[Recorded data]
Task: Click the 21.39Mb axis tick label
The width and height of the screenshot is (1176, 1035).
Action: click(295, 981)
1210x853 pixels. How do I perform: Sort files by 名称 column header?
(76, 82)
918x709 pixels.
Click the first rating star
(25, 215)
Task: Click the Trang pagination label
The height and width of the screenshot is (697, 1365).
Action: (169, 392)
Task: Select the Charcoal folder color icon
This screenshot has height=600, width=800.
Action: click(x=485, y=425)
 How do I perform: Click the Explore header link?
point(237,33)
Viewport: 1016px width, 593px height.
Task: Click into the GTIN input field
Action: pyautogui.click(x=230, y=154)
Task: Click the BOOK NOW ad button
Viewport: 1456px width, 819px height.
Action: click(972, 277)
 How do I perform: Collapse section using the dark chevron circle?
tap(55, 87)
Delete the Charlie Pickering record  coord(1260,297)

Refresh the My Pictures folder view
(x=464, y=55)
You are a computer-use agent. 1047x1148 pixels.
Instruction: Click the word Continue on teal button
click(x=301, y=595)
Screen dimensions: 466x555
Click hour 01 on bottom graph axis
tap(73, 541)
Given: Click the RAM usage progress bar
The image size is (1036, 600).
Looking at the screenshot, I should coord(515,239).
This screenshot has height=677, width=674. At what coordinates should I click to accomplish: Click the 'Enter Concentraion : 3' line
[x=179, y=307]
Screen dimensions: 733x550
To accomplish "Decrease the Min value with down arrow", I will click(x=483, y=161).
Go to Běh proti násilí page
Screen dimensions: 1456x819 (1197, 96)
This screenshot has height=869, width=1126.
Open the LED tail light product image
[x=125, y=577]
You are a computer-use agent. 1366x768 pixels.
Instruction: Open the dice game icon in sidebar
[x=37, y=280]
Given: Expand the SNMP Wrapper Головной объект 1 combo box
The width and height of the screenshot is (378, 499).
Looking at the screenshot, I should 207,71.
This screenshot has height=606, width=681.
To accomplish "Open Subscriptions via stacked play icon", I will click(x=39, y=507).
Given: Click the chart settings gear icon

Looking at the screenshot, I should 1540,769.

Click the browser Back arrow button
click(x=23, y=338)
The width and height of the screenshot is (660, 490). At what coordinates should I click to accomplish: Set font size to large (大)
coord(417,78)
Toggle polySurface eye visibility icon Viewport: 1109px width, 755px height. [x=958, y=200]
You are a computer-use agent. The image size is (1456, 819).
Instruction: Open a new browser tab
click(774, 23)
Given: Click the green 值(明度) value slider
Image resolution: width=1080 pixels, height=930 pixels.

*What to work on*
Return every line of the records above unchanged, from first to last.

*Response*
Task: Click the 21.39Mb axis tick label
The width and height of the screenshot is (1176, 1035).
Action: click(295, 981)
1210x853 pixels. How do I perform: Sort files by 名称 column header?
(76, 82)
918x709 pixels.
Click the first rating star
(25, 215)
Task: Click the Trang pagination label
The height and width of the screenshot is (697, 1365).
Action: (169, 392)
Task: Select the Charcoal folder color icon
This screenshot has height=600, width=800.
Action: click(x=485, y=425)
 How do I perform: Click the Explore header link?
point(237,33)
Viewport: 1016px width, 593px height.
Task: Click into the GTIN input field
Action: pyautogui.click(x=230, y=154)
Task: Click the BOOK NOW ad button
Viewport: 1456px width, 819px height.
Action: click(972, 277)
 How do I perform: Collapse section using the dark chevron circle?
tap(55, 87)
Delete the Charlie Pickering record  coord(1260,297)

Refresh the My Pictures folder view
(x=464, y=55)
You are a computer-use agent. 1047x1148 pixels.
Instruction: Click the word Continue on teal button
click(x=301, y=595)
Screen dimensions: 466x555
Click hour 01 on bottom graph axis
tap(73, 541)
Given: Click the RAM usage progress bar
The image size is (1036, 600).
Looking at the screenshot, I should coord(515,239).
This screenshot has height=677, width=674. At what coordinates should I click to accomplish: Click the 'Enter Concentraion : 3' line
[x=179, y=307]
Screen dimensions: 733x550
To accomplish "Decrease the Min value with down arrow", I will click(x=483, y=161).
Go to Běh proti násilí page
Screen dimensions: 1456x819 (1197, 96)
This screenshot has height=869, width=1126.
Open the LED tail light product image
[x=125, y=577]
You are a computer-use agent. 1366x768 pixels.
Instruction: Open the dice game icon in sidebar
[x=37, y=280]
Given: Expand the SNMP Wrapper Головной объект 1 combo box
The width and height of the screenshot is (378, 499).
Looking at the screenshot, I should 207,71.
This screenshot has height=606, width=681.
To accomplish "Open Subscriptions via stacked play icon", I will click(x=39, y=507).
Given: Click the chart settings gear icon

Looking at the screenshot, I should 1540,769.

Click the browser Back arrow button
click(x=23, y=338)
The width and height of the screenshot is (660, 490). At what coordinates should I click to accomplish: Set font size to large (大)
coord(417,78)
Toggle polySurface eye visibility icon Viewport: 1109px width, 755px height. [x=958, y=200]
You are a computer-use agent. The image size is (1456, 819).
Instruction: Open a new browser tab
click(774, 23)
Given: Click the green 值(明度) value slider
Image resolution: width=1080 pixels, height=930 pixels.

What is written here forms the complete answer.